No. 44 of 50 copies, signed by Stuart. Introduction by Ward Ritchie and signed by him in ink. With red printers’ flowers used throughout and some ornaments of birds, butterflies printed in red and blue, line blocks of the areas of the house where the words were inscribed including a moveable flap on the ‘Minstrel’s Gallery’. Printed in Fabritius type in light blue, dark blue and red on Ingres Antique paper. The reproduced calligraphy of direct printed copies of Jeffers’ own script. Oblong sq. 8vo., original ivory canvas with inset printed fleuron. Housed in the original ivory canvas Soldander box with inset cast paper design of the front door of Tor House by the book and paper artist Joseph D’Ambrosio. Extremely good.

The imprint of Gloria Stuart, possibly best known for her role as the elderly Rose in the film Titanic. She began printing late in life, buying a Vandercook proof press and accumulating type including Bruce Rogers’ Centaur type and Frederick Warde’s Arrighi type. She was most enamoured by Rudolf Koch’s Antiqua of which she acquired an almost complete range. She began printing broadsides but soon moved onto books, her first being Enishi. In Matrix vol. 8 Ward Ritchie describes her books as “ingenious in their concept and each one quite different”.

In her early life Gloria had lived in an artists’ colony in Carmel and as Ritchie says, she began to revive some of her memories there in her projects for her press Imprenta Glorias.
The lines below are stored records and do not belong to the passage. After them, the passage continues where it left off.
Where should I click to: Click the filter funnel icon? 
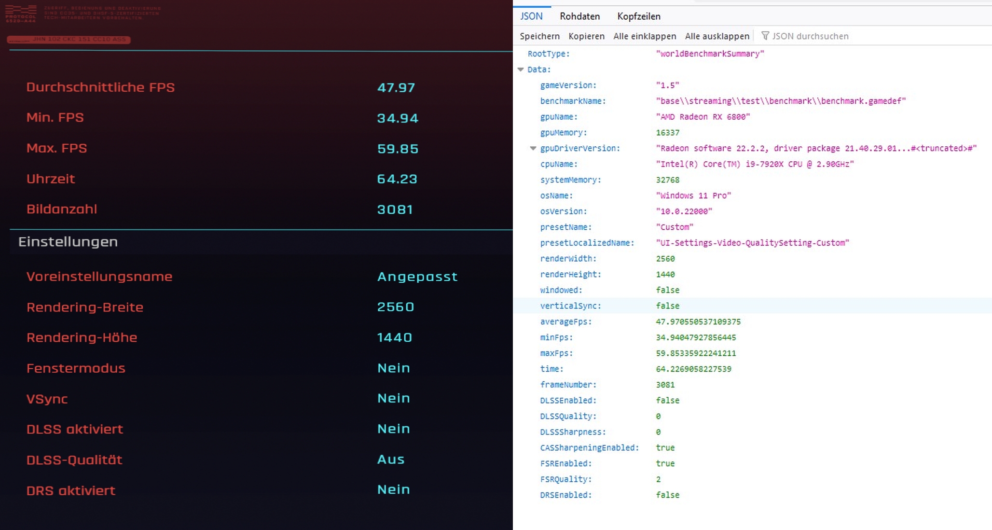(765, 36)
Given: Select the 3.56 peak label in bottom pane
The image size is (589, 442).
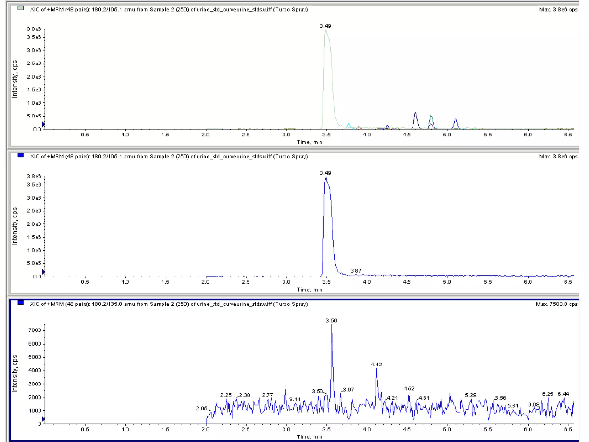Looking at the screenshot, I should click(x=331, y=321).
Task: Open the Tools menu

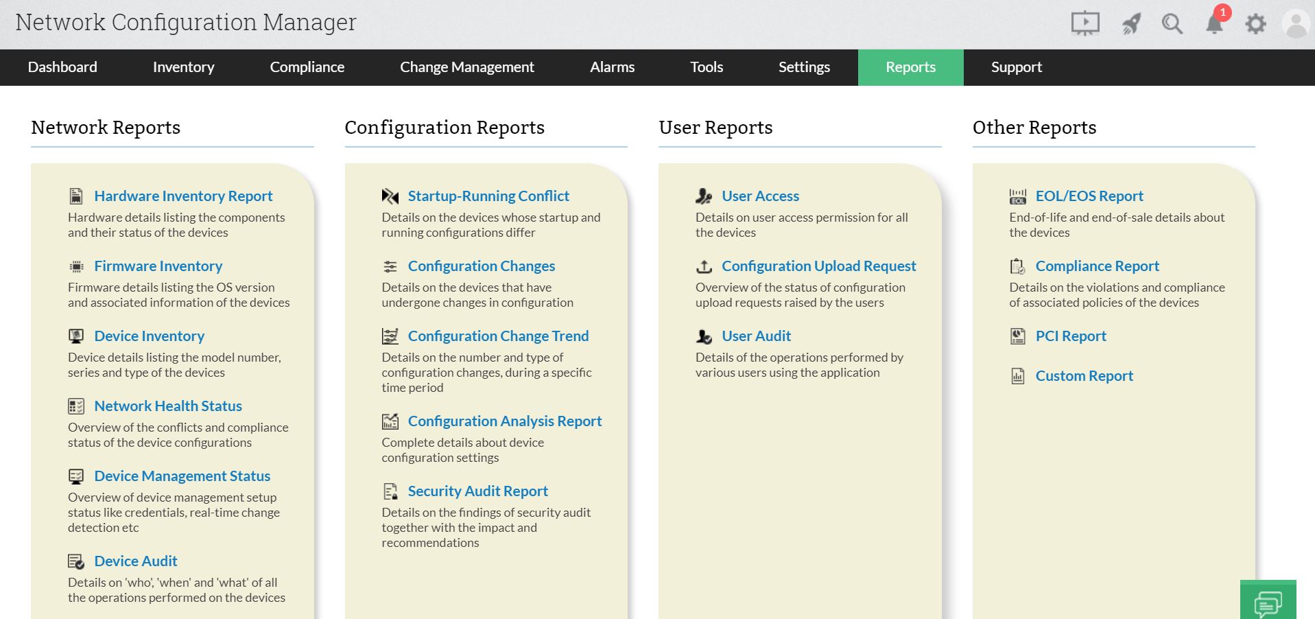Action: point(706,67)
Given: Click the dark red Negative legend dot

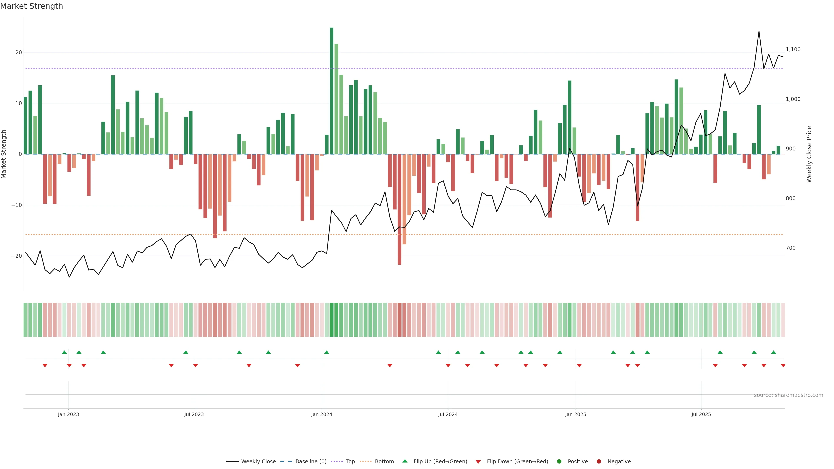Looking at the screenshot, I should (599, 461).
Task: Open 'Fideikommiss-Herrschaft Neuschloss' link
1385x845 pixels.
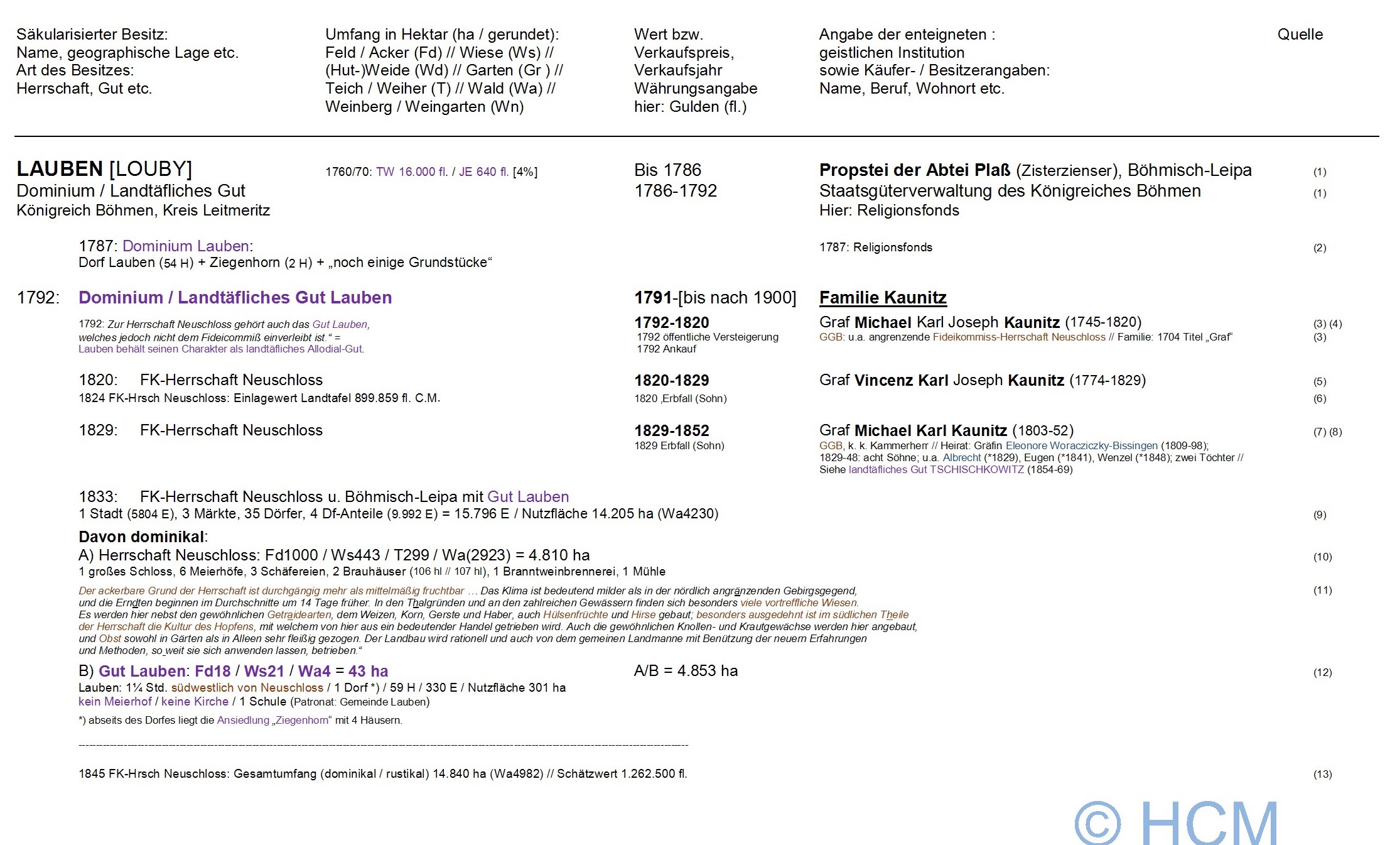Action: point(1018,337)
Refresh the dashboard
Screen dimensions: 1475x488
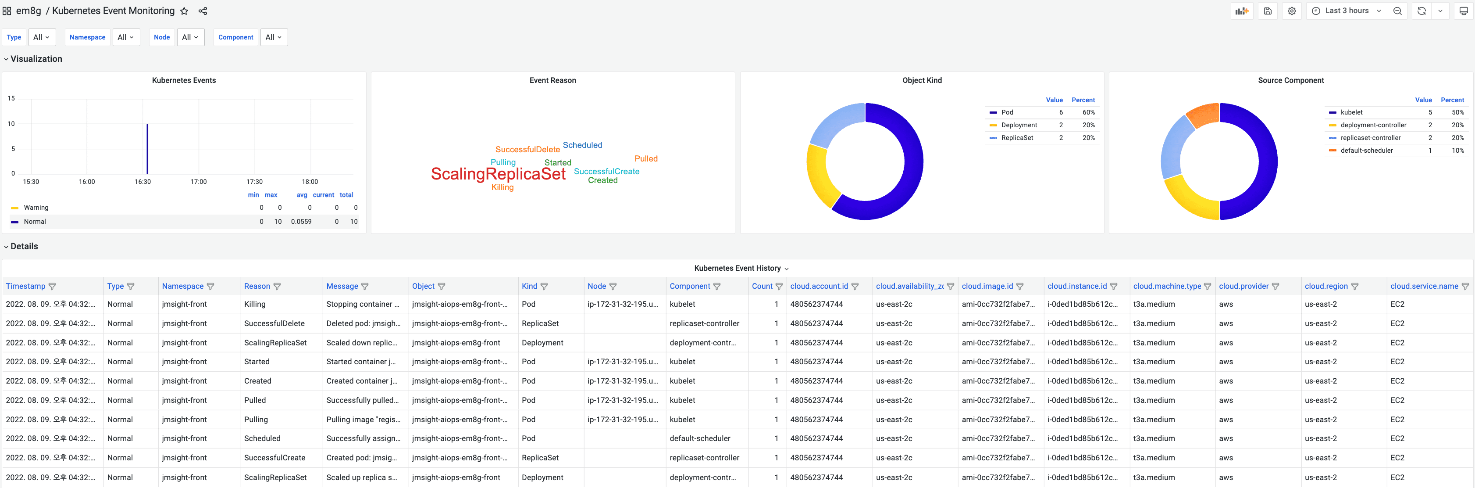pos(1421,11)
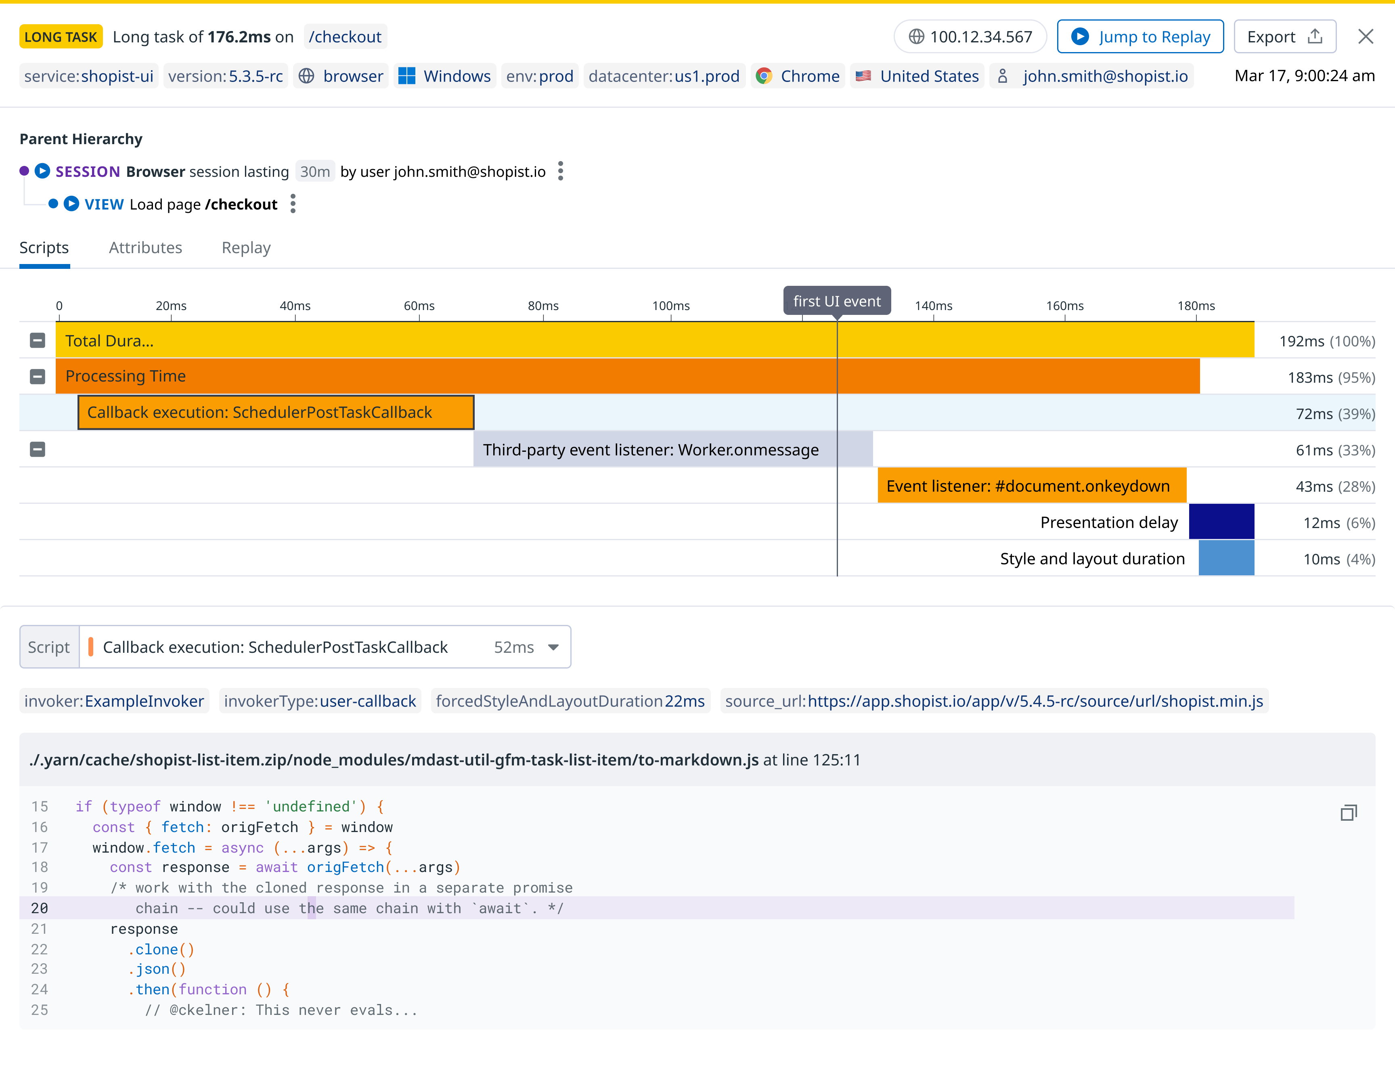The width and height of the screenshot is (1395, 1090).
Task: Click the first UI event timeline marker
Action: (837, 300)

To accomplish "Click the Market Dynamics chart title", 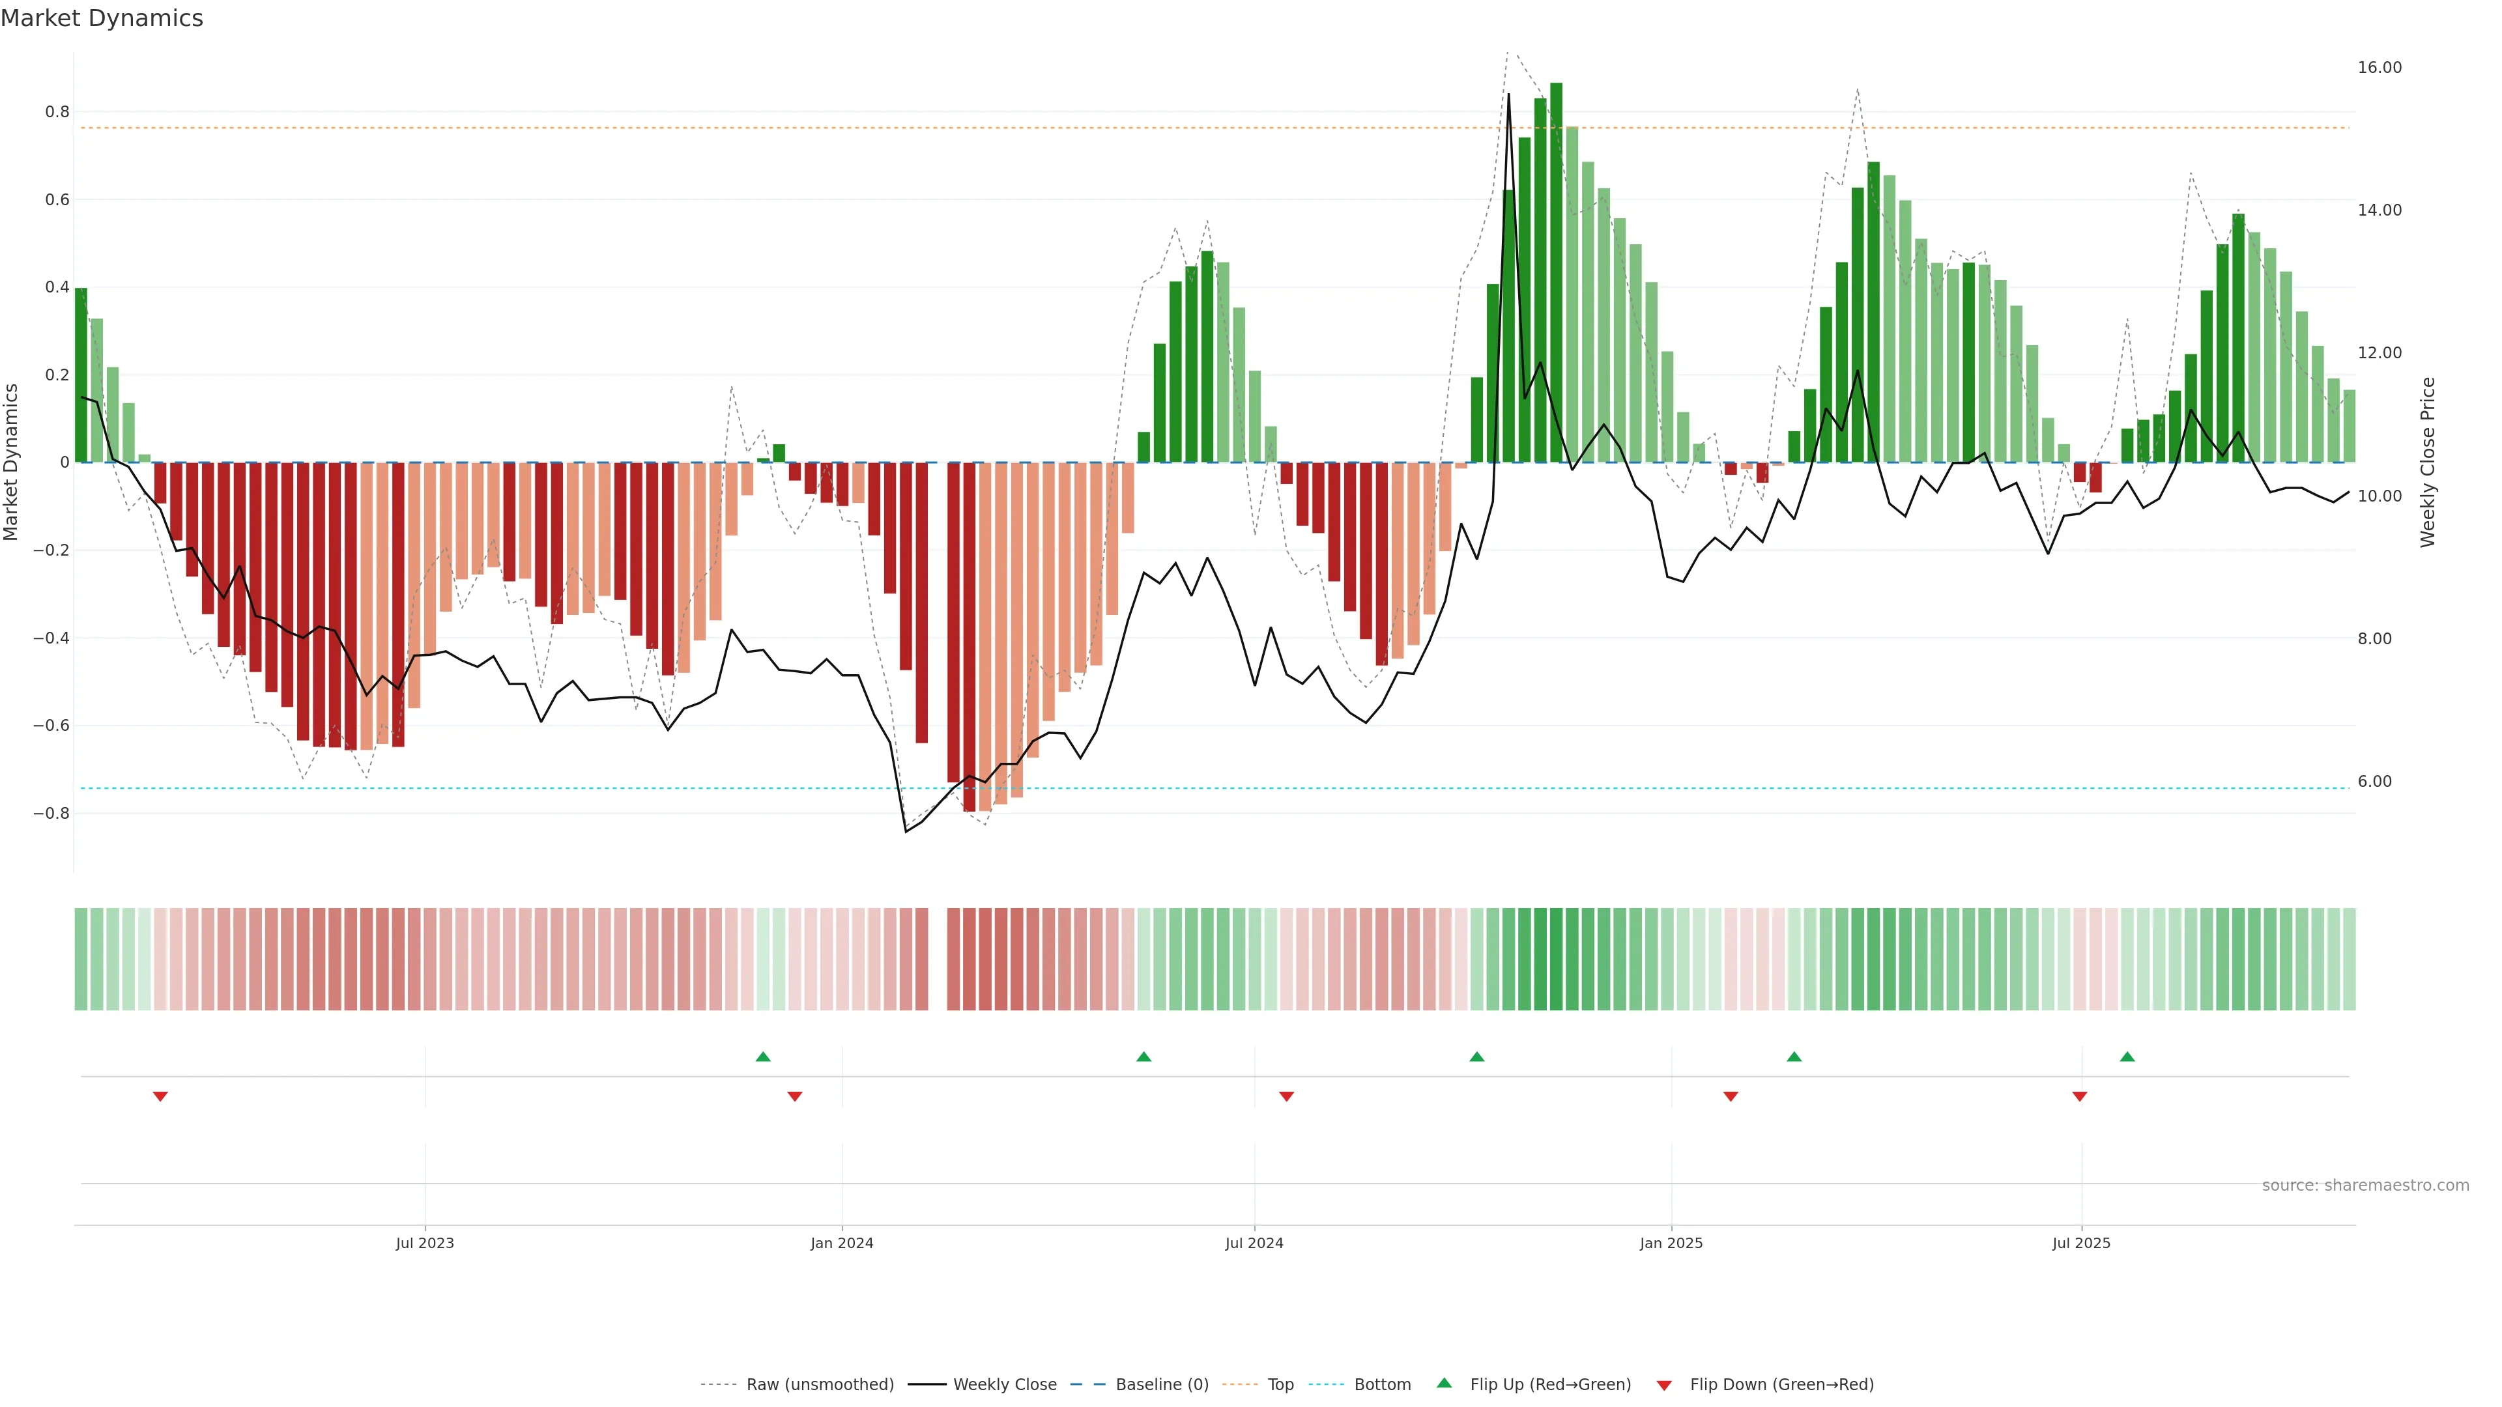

She was especially exercised by Robinson Jeffers who had lived in and wrote about the area, and his poetry had held great importance in her life. Jeffers had painstakingly built a stone house called ‘Tor’ as well as tower he called ‘Hawk’ on a point overlooking the coast, personally dragging up the boulders he used from the shore. On the beams and archways he painted or carved quotations which appealed to him for his wife and twin sons. Gloria Stuart gathered these together for this book which give an insight into Jeffers and his inspirations.